D’après Mathieu Berger, il faudrait trouver plus de souplesse dans l’utilisation des outils et sortir de cette idée stricte de la rénovation urbaine pour s’intéresser davantage aux personnes. Il pourrait être intéressant par exemple d’opter une année pour des contrats de quartier sociaux, une autre pour des initiatives en faveur des migrants en mettant par exemple en place des structures temporaires localisées (à Bruxelles Nord, etc.). Il faudrait de même déterminer les priorités et imaginer des contrats de quartier sociaux avec un aspect structurel en complément.
En résumé,
nous l’aurons compris, dans la mise en place de ce type de projet comme de tout
projet quel qu’il soit, il s’avère fondamental de penser de manière globale les
situations et la résolution des problèmes qu’elles comportent. Ceci s’avère tout
particulièrement important si l’on souhaite continuer à travailler avec cet
outil que représente le contrat de quartier. Gardons cependant à l’esprit que
nous ne sommes pas face à un outil ‘magique’ qui permettrait de résoudre tous
les problèmes qu’ils soient d’ordre social, environnemental, etc. Cet outil
n’est pas sans failles comme nous l’avons vu. Il est cependant un levier, qui
permet dans une certaine mesure, de lutter contre les inégalités et, à ce
titre, il convient d’oser le remettre régulièrement en question. En se
demandant s’il est toujours opérationnel ou s’il vaudrait mieux envisager sa
révision voire son remplacement[ix].
Notes :
-
[i] Mathieu Berger, Le temps d’une politique – Chronique
des contrats de quartier bruxellois, CIVA, 2019.[ii] Ibidem, p. 34.

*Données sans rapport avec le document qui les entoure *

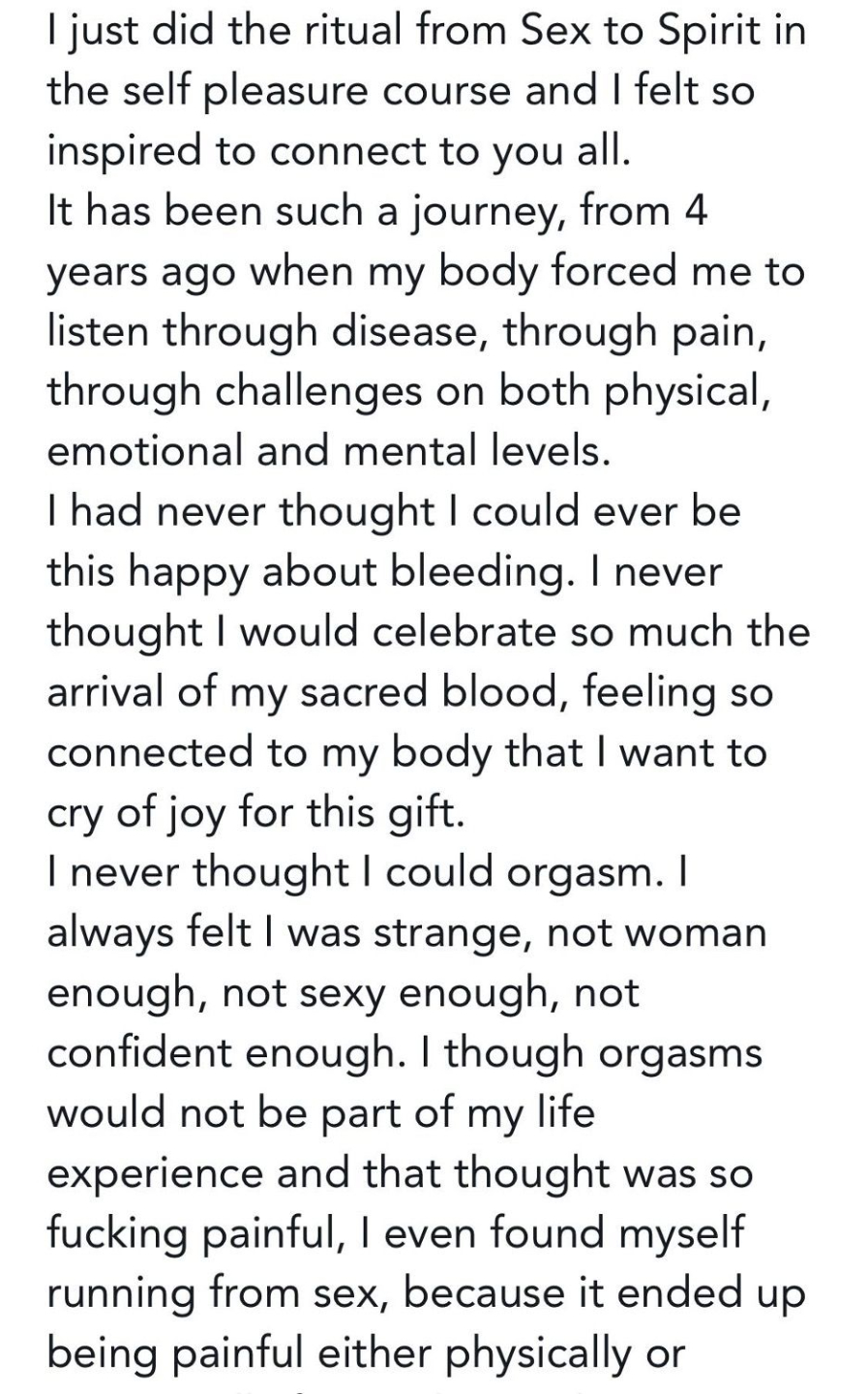Image resolution: width=868 pixels, height=1394 pixels.
Task: Click the line "emotional and mental levels."
Action: coord(329,453)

[iii] Le contrat de Quartier Durable est un plan d’action limité dans le
temps et l’espace, conclu entre la Région, la commune et les habitants d’un
quartier bruxellois. Il fixe un programme à réaliser avec un budget défini
(voir le site http://quartiers.brussels/1/).
Le texte de l’Arrêté du Gouvernement de la Région de Bruxelles-Capitale relatif
aux Contrats de quartier durable figure sur le site http://www.ejustice.just.fgov.be/cgi_loi/change_lg.pl?language=fr&la=F&cn=2016112406&table_name=loi[iv] L’échelle d’intervention d’un Contrat de Rénovation Urbaine est plus
importante que celle des Contrats de Quartiers Durables. Elle concerne des
périmètres plus larges, des « super-quartiers » à
cheval sur plusieurs communes. Les CRU sont uniquement gérés par la Région (https://perspective.brussels/fr/projets/perimetres-dintervention/contrats-de-renovation-urbaine-cru).[v] Mathieu Berger, Le temps d’une politique – Chronique
des contrats de quartier bruxellois, CIVA, 2019, p. 12.[vi] Ibidem, p. 201.
[vii] On se
souviendra par exemple des travaux déployés en vue de faire du quartier Nord de
Bruxelles le nouveau Manhattan bruxellois.[viii] La compétence
de la brique revient à la Région et les autres compétences aux Communautés.[ix] Ce texte a été rédigé suite à une interview menée avec Mathieu Berger,
sociologue, professeur à l’UCLouvain.